• **What needs to be done**
From the line containing "Viewport: 1192px width, 411px" to the last line of the records below, retype every line exactly and output nothing else.

=-=-=-=-=

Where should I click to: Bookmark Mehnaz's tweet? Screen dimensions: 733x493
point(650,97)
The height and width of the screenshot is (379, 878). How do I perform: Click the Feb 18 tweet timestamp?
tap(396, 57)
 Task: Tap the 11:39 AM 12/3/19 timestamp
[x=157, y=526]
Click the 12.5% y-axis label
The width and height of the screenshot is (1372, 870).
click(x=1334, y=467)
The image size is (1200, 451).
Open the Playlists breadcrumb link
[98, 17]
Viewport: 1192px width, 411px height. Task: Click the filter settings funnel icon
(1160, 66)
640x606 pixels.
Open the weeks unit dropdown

=-=-=-=-=

• **Answer to this problem**
Viewport: 1192px width, 411px height. Task: Click the filter settings funnel icon
(1160, 66)
640x606 pixels.
Open the weeks unit dropdown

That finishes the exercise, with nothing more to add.